**GIVEN PROBLEM**
Reproduce the data below verbatim, keeping every line and character unchanged.

___ WORKING DATA ___

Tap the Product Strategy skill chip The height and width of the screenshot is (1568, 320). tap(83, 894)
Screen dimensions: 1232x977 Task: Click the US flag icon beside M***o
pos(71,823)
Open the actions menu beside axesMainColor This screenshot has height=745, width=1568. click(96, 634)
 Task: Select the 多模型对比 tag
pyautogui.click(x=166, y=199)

___

**OUTPUT OF THE EXERCISE**
Tap the Product Strategy skill chip The height and width of the screenshot is (1568, 320). tap(83, 894)
Screen dimensions: 1232x977 Task: Click the US flag icon beside M***o
pos(71,823)
Open the actions menu beside axesMainColor This screenshot has height=745, width=1568. click(96, 634)
 Task: Select the 多模型对比 tag
pyautogui.click(x=166, y=199)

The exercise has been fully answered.